Kotlin is one of the next-generation languages that builds on top of Java. It’s kind of a post-Scala and Groovy language that comes from JetBrains and therefore has a lot of static functionality that enables great tooling to be built on top of it.
It has been in development for a while but it is now getting a big push in terms of marketing as it approaches version one. I have noticed this a lot in terms of Android development, where Google and Oracle’s legal wrangle over the JDK code used in Android applications offers an opportunity for people who want great bytecode compatibility and post-Java 6 features but who cannot upgrade their Java version.
Caveats
This blog post is purely based on going through the tutorials and koans for Kotlin and not any production experience I have. This post is more a summary of my initial evaluation of whether to spend more time with this language.
Key features
Kotlin aims to have great interoperability with Java but aims to reduce boilerplate coding and eliminate certain classes of error within pure Kotlin code.
The Java legacy
Kotlin’s symbiotic relationship with Java means that fundamentally you have a language that has all of Java’s quirks and legacy and adds to it a new layer of syntax and complexity. Essentially Kotlin is syntax-sugar on Java so deep that it is like the inch-high frosting on a cupcake.

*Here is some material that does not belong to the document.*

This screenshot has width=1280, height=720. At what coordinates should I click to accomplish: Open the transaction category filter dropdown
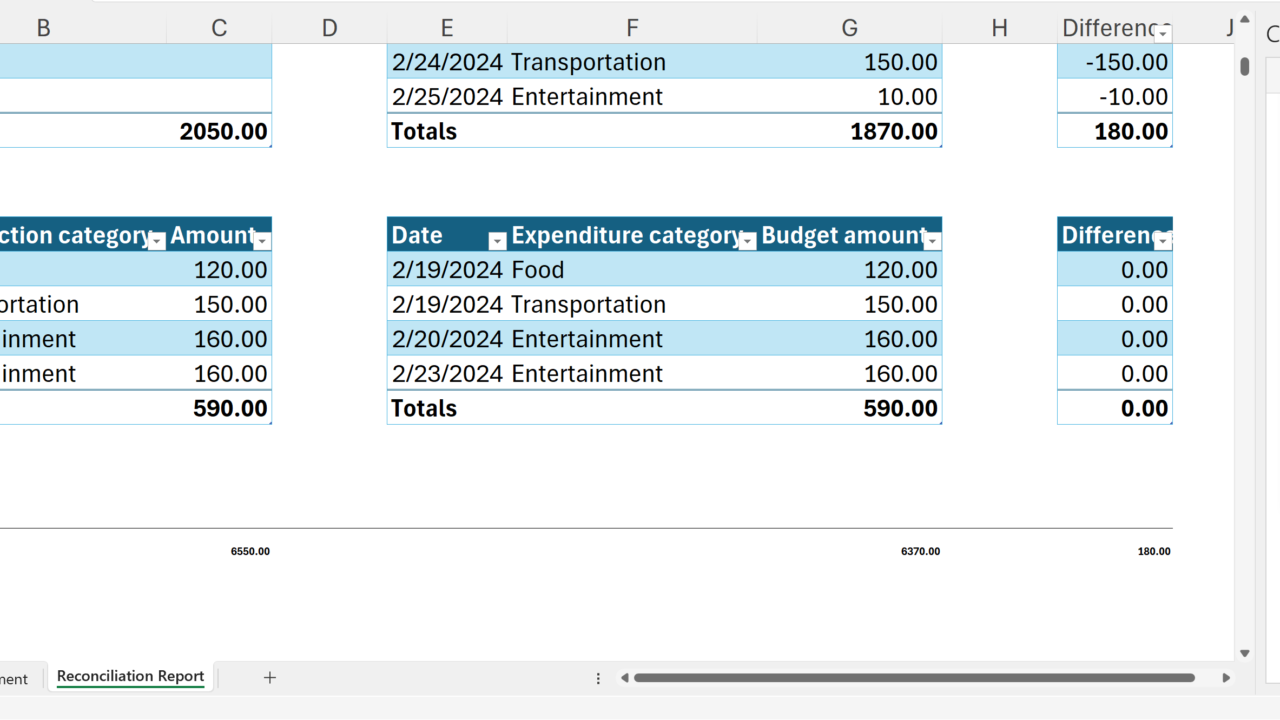pos(157,241)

Scala has also had a strong influence on Kotlin but disappointingly this means that many of the quirky aspects of Scala have been transplanted to Kotlin. Most particularly Scala’s val and var system of maintaining compatibility with Java’s fundamentally mutable variable system.
Like a lot of object-orientated languages with lambda support, functions like filter or map are on the data and take a lambda. So you chain operations together in a trainwreck-style or if you don’t like that then you have to introduce intermediate variables. I prefer collection manipulations to be their own standalone functions which take a sequence or iterable and the lambda. This allows partial or deferred application.
What’s good about Kotlin?
Kotlin has all the higher-order function functionality that you would expect along with a straight-forward declaration and package-style namespacing.
It has some “annotation functions” that allow you to package data objects in the same way as Scala case classes.
If you limit yourself to functions and data then you have a compact language with the power to do meaningful work.
It reminds me a lot of Groovy but is typed and compiled and is more in the camp of “if it compiles it will work”.
Unsurprisingly the tooling in IntelliJ is excellent and it is easy to write and navigate around the code.
The extension functions allow a way of enhancing or bespoking code you don’t own that is more elegant than Scala’s implicit magic. The function declarations attach to the type and compiler magic introduces an implicit this. By comparison with implicit there is much less runtime magic and if you are using IntelliJ then the declarations are easy to navigate.
The type system
Over half the koans are concerned with type-compatibility with Java, in particular issues with generics and extension methods. Type inference didn’t seem that good or bad, you have to declare the types of parameters and the return type of functions, which is par for the course. I didn’t come across any confusing type errors although the extension methods sometimes had confusing scoping issues if I didn’t declare them correctly.
Rather like Groovy, Kotlin has decided to retain null compatibility with Java but uses Option and some built-in operators to allow some type-safety around nulls. I found the new operators to be more confusing that simple null-checking as they do some type-changing from Option[T] to T conditional on the Option being Some[T], otherwise the expression doesn’t get evaluated.
In theory this means you write code that accesses nested, potentially null attributes of an object in a single line without risking a Null Pointer Exception. In practice though it seemed just as likely that the code execution would get vetoed which meant that you have a subtle code branch after each use of a null-checking operator.
I’m not sure the special operators added any real value to the normal API for Option, they are less explicit in their behaviour and they really seem more concerned with reducing line count when interacting with legacy code.
So most of Kotlin’s typing seems concerns with retro-fitting fixes to the underlying Java type system. It certainly doesn’t seem to have an declared interest in having more sophisticated or powerful types.
Final thoughts: Scala versus Kotlin
Scala in many ways is much more ambitious than Kotlin but in outcomes they are very similar. Both fundamentally want to retain compatibility with Java including mutable variables, null, mutable collections and the Java type system. Both add higher-order functions and a system for extending code that you don’t own.
Obviously Scala is the earlier language and therefore a lot of what Kotlin is doing is feature matching.
The thing that separates them is really what purpose you are using them for. If you are looking for an actively developed language that is fundamentally an enhanced Java with modern features then Kotlin has better tooling and a more explicit extension system.
If you are looking for a richer type system that allows you to express behaviour as the result of the application of types or you are into category theory then Kotlin isn’t going to do anything for you and Scala is still the better choice.